Redtail CRM for growing RIAs
Growing RIAs can use Redtail to improve operational consistency. As the firm adds advisors, clients, service tiers, and support roles, informal processes become harder to manage.
Redtail helps growing firms create repeatable workflows for client onboarding, reviews, service requests, document collection, account updates, and internal handoffs.
At this stage, integrations become more important. Redtail works best when it connects with your planning, portfolio, document, email, compliance, and custodial systems.
Redtail CRM for broker-dealers and larger networks
Redtail can support broker-dealers and larger advisor networks, especially when supervision, centralized visibility, and standardized processes matter.
Larger firms should evaluate user permissions, compliance workflows, reporting needs, enterprise support, integration requirements, and data governance before rollout.
If your organization needs advanced custom objects, complex territory structures, multi-layer permissions, and extensive enterprise automation, Salesforce Financial Services Cloud may be a better fit.
Who should not use Redtail CRM?
Redtail is not the right CRM for every business. You may want to consider another option if you need:
- A permanent free CRM plan.
- A CRM for a non-financial-services sales team.
- Advanced native marketing automation.
- Highly customizable enterprise data models.
- A modern pipeline-first sales interface.
- Deep ecommerce, support, or product-led growth workflows.
Redtail is best when financial advisor workflows are the priority. If your main need is broad sales automation or general CRM flexibility, another platform may be a better fit.

Pricing and Plans
How much does Redtail CRM cost?
Redtail uses a tiered pricing model. Public pricing includes Launch and Growth, while Enterprise pricing is custom. The pricing below reflects the latest public information available at the time of writing, but you should always confirm the final cost directly with Redtail because software pricing, package limits, and add-ons can change.
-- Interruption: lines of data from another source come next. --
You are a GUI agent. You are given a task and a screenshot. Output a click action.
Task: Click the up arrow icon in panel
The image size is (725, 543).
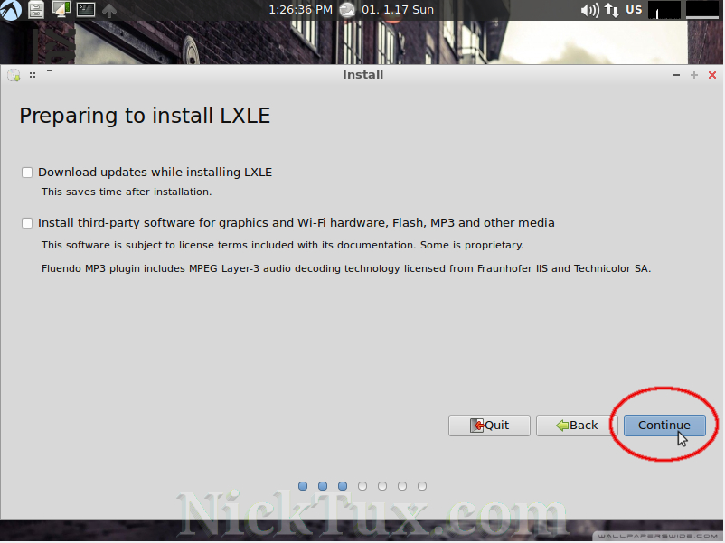click(109, 11)
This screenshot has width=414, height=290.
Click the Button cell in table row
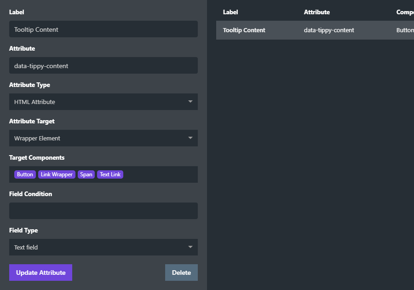(x=405, y=30)
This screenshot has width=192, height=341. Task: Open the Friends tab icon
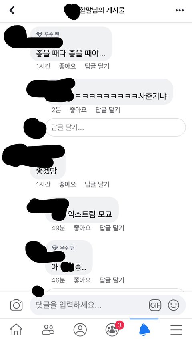click(x=48, y=330)
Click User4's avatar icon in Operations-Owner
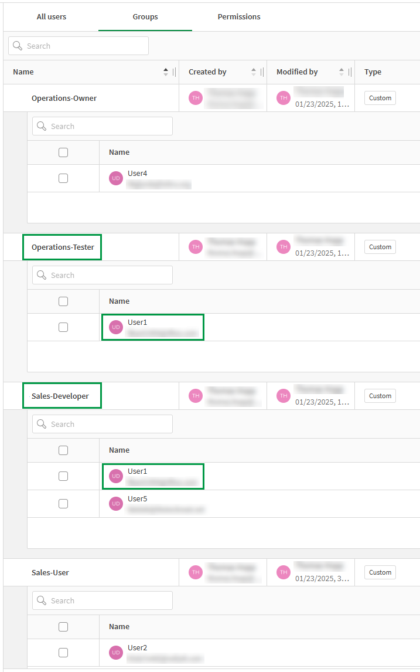Viewport: 420px width, 672px height. tap(115, 178)
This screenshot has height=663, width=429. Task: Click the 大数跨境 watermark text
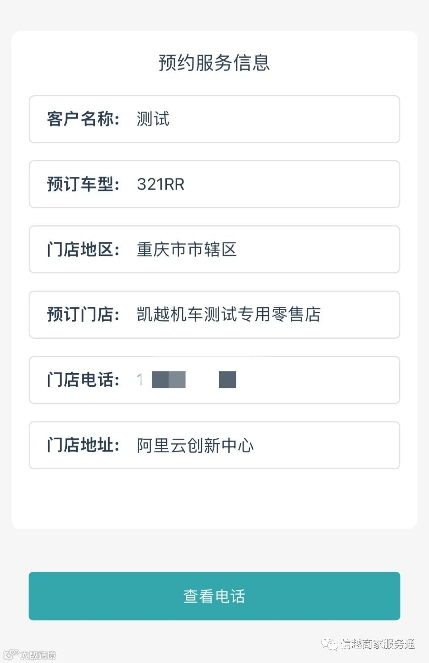pyautogui.click(x=38, y=655)
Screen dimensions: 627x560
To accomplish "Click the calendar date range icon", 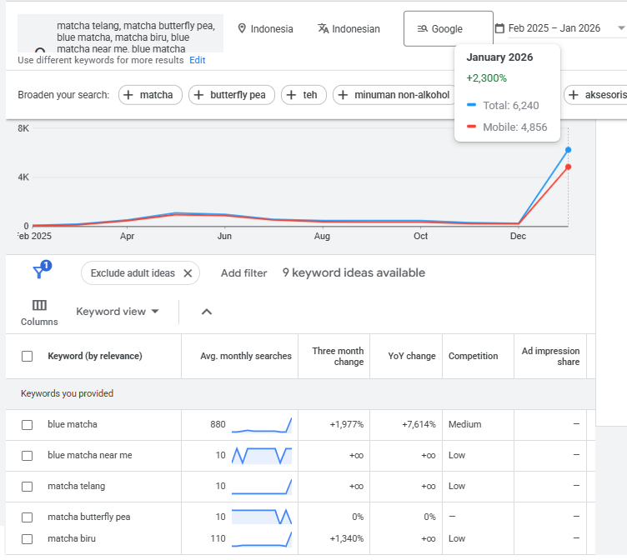I will [x=499, y=28].
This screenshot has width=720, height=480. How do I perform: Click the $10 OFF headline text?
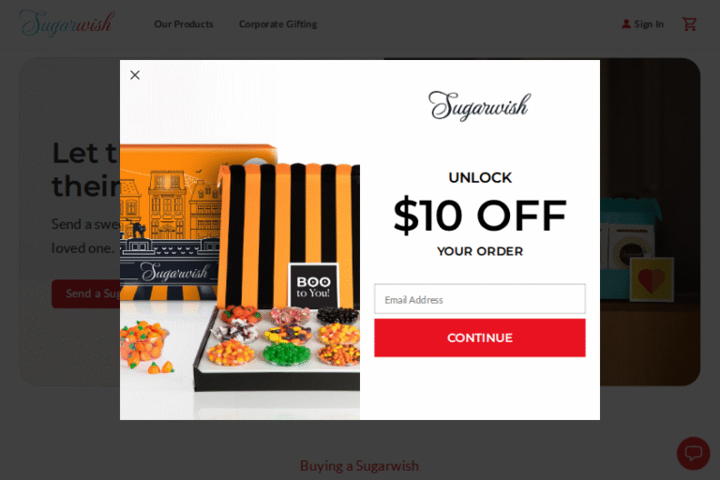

| Plan | Launch | Growth | Enterprise |
| Annual Price | $39/user/month | $59/user/month | Custom pricing |
| Monthly Price | $45/user/month | $65/user/month | Custom pricing |
| Best For | Solo advisors and smaller firms | Growing firms needing automation and sync | Large advisory firms, broker-dealers, and complex organizations |
| User Limit | Up to 5 users | Unlimited users | Custom |
| Contact Management | Included | Included | Included |
| Custom Fields and Lists | Included | Included | Included |
| Calendar and Activities | Included | Included | Included |
| Automated Workflows | Limited or plan-dependent | Included | Advanced |
| Email, Calendar, and Contact Sync | Not the strongest plan fit | Included through CRM Suite Sync | Custom |
| Bulk Emails and Templates | Plan-dependent | Included | Custom |
| Document and Imaging Features | Plan-dependent | More advanced Imaging capabilities | Custom |
| Best Value | Best entry point | Best fit for most growing advisory firms | Best for larger organizations needing governance |
Launch plan
The Launch plan is the entry-level Redtail CRM plan. It is best for solo advisors and smaller firms that need core CRM functionality, contact management, custom fields, calendar tools, notes, reporting, templates, and client segmentation.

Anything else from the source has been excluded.